不安によって、私たちはより強烈に結びつく。不安というものを互いに共有する事で私たちはより強固に結びつく。

人々が同じ不安や恐怖というものを皆で共有した時に、そこには恐ろしい力が生まれる。

この不安を共有した者たちが作り出す力というものは、盲目的でとても恐ろしい。

不安を共有した人たちが持つ意識というのは、自分たちは正しいという意識。この意識が大勢の人間の間で共有された時、そこには正しい人間と正しくない人間というものが生まれる。

不安を共有した人間というのは、ある種特権意識の様なものを持ち、自分たちには、特別な力があると思い込む。そしてその力が、この今ある世界を二つに分断していく。

不安や危機、そう言ったものを共有する人間たちは、自分たちが正しい行いをしているとそう信じ、自分たちの行動は完全なる善であると思い込む。そうなると、善である自分たちは何をしてもいいという思いに人間は捕らわれる様になる。

善なるものには、何か特別な権限でも与えられた様なそんな錯覚に人間は陥る。正しい事をする者は、正しくない事をする人間を制御してもいいというそう言った思いを持つ様になる。

私たちは警官ではない。けれど、こういった時には、善なるものが、特別意識を持ち、一部の人間を制御したり、差別したりする様になる。ここに一種の人種差別が生まれる。

今この世界は善なるものと悪なるものこの二つに分断しようとしている。支配的な力を持つ者と、その支配的な力を持つ者に支配されるもの。そうした極端な二分化が起こってきている。

自分の事を正しいと思う人間というのは、何をしても自分は善であると、そう信じているので、自分の取るその行動のその全てがいかなるものであっても、それが正しいものだとそう信じてしまう。そして、こういう人間ほど、強い正義感と、強い使命感にその身を捕らわれてしまい、バランスの取れた考えを持つ事が出来なくなってしまう。

自分が悪者を成敗しなければいけないというそう言った思いに捕らわれ、まるで自分が何かの映画のヒーローになった様なそんな気分になる。

この強い正義感、使命感を持つ者こそが、この世界をおかしな事にしてしまっているという現実もあるという事を知ってもらいたい。

人間というのは、自分を上手に制御する事など出来ない。私たちはいとも簡単に自分をコントロールされてしまう。いとも簡単に自分のバランスを崩されてしまう。

私たちはほんの少しの事で自分を制御不能なものにしてしまう。

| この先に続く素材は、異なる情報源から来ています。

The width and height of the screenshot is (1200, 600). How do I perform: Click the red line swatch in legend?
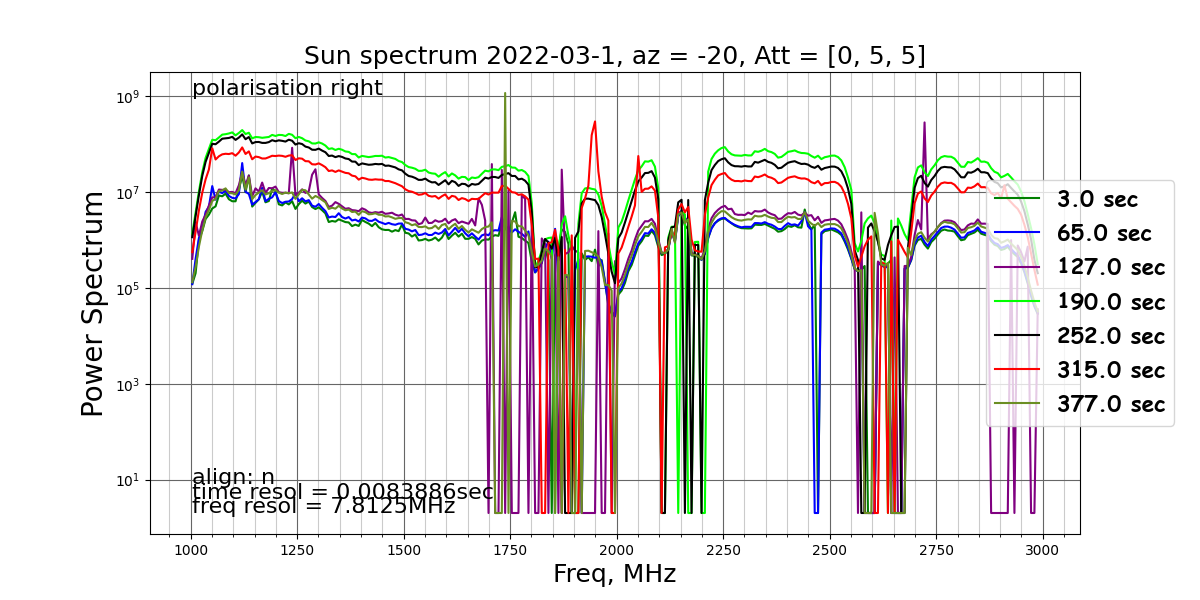[1017, 370]
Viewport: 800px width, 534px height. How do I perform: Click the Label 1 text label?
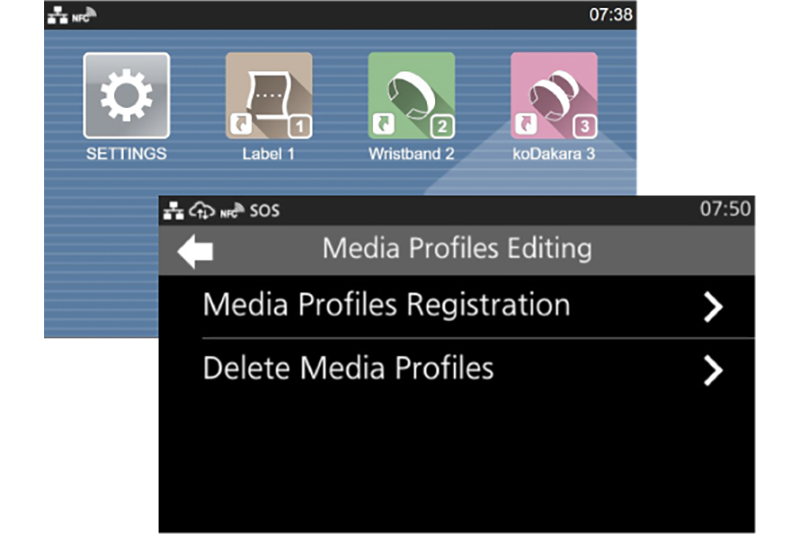click(269, 154)
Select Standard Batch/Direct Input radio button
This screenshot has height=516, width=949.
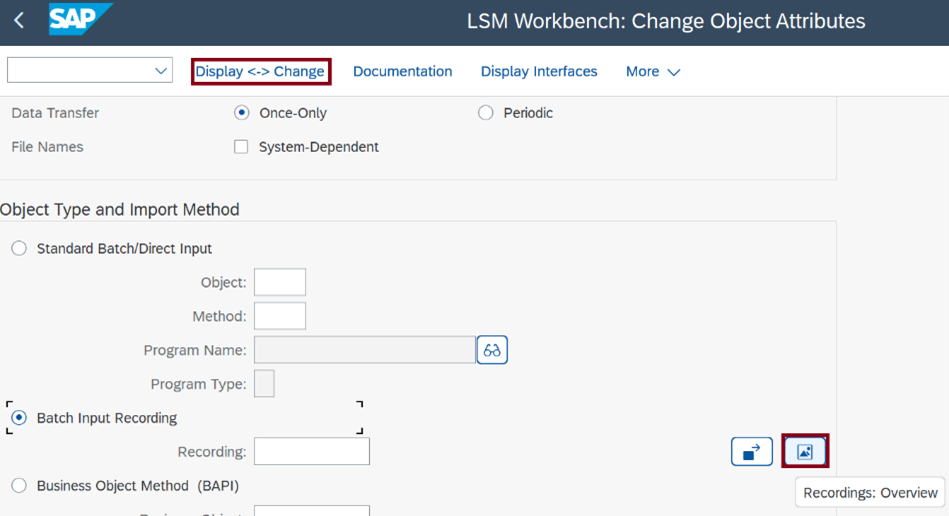[19, 248]
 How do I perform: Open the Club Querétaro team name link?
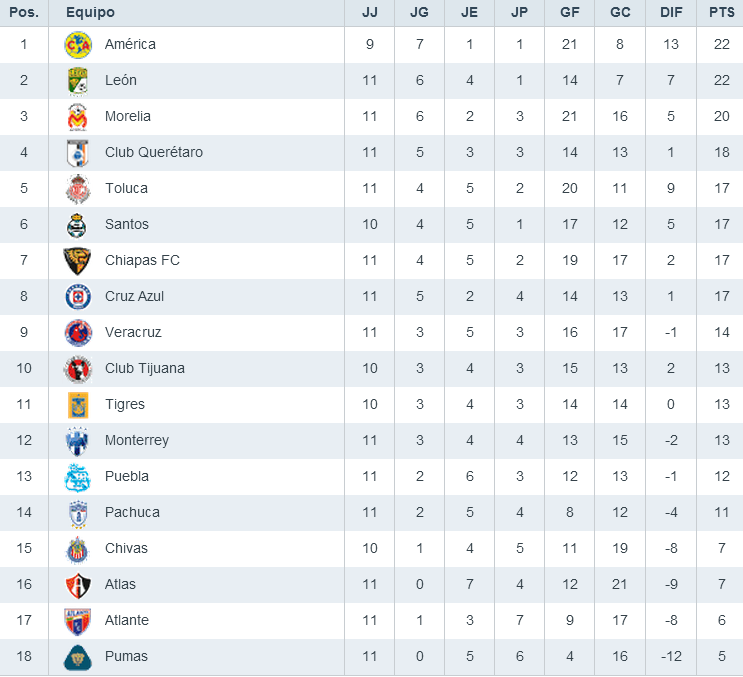click(154, 152)
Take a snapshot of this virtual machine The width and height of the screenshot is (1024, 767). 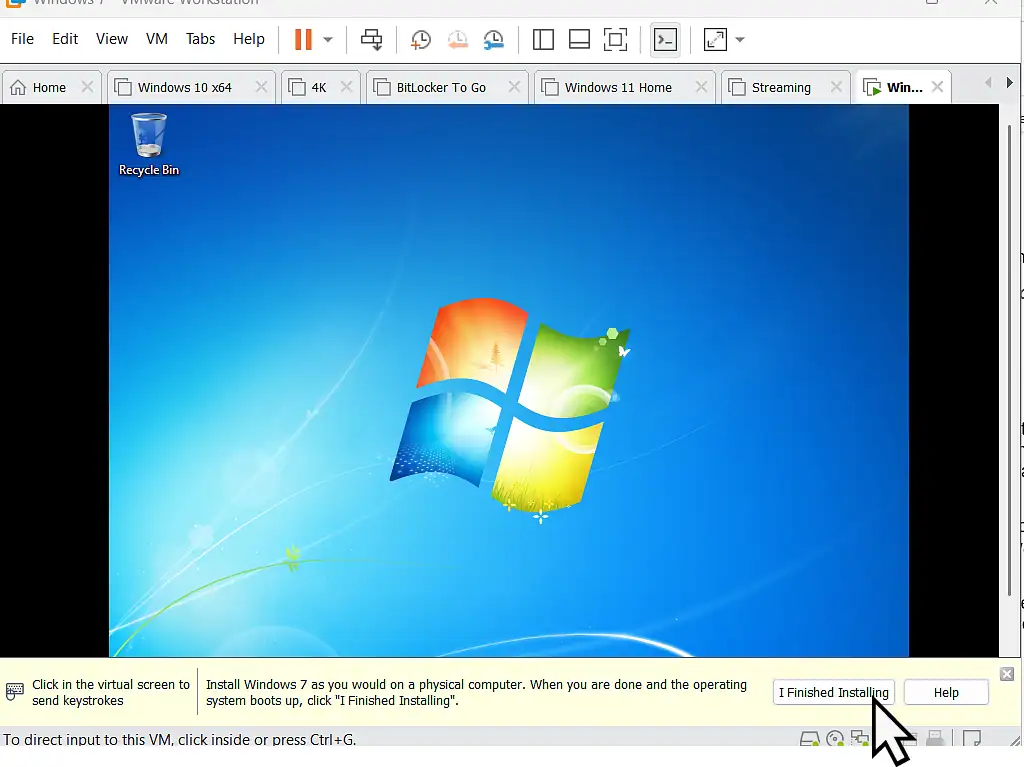[420, 39]
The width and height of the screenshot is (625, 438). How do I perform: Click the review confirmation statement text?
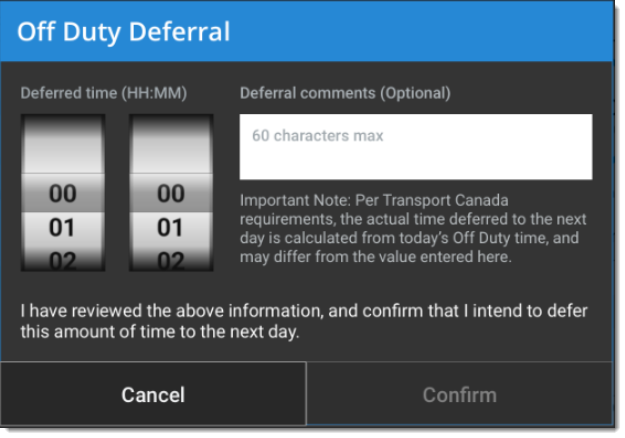(304, 321)
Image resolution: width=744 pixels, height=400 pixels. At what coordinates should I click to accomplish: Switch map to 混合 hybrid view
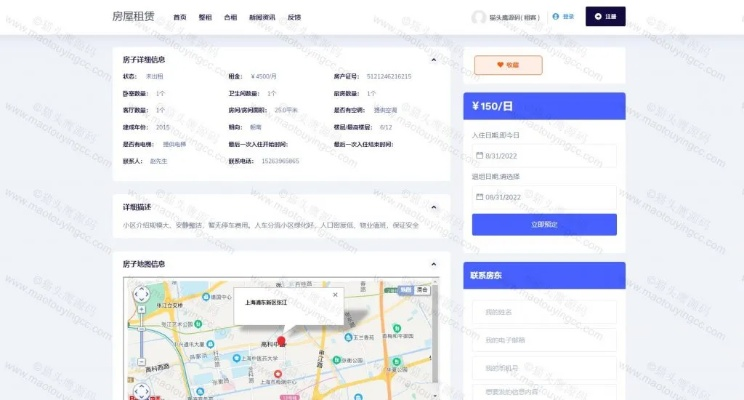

私たちの持っている理性なんてものは、ほんの少しの事で崩れてしまう。私たちは自分で自分を強く律しない限り、ほんの少しの事で狂暴化し、そして獣同然となる。

今世界とはまさにこうしたさなかにある。皆、盲目的になり、自分の中にあるバランスを欠きそして理性を失い狂暴化した獣になってしまっている。そしてその理性を失った獣が、街で、お互いに闘争を起こし始めている。

私たちは自分でも知らない内に獣化してしまっている。野獣化してしまっている。私たちには、人間としての理性がある。でも、そのバランスの取れた理性、これが今壊されつつある。この世界の人間が全て野獣化すれば、皆が皆自分の領土を守るために喧嘩になる。そうなれば、この世界に必然的にやってくるのは完全なる分断。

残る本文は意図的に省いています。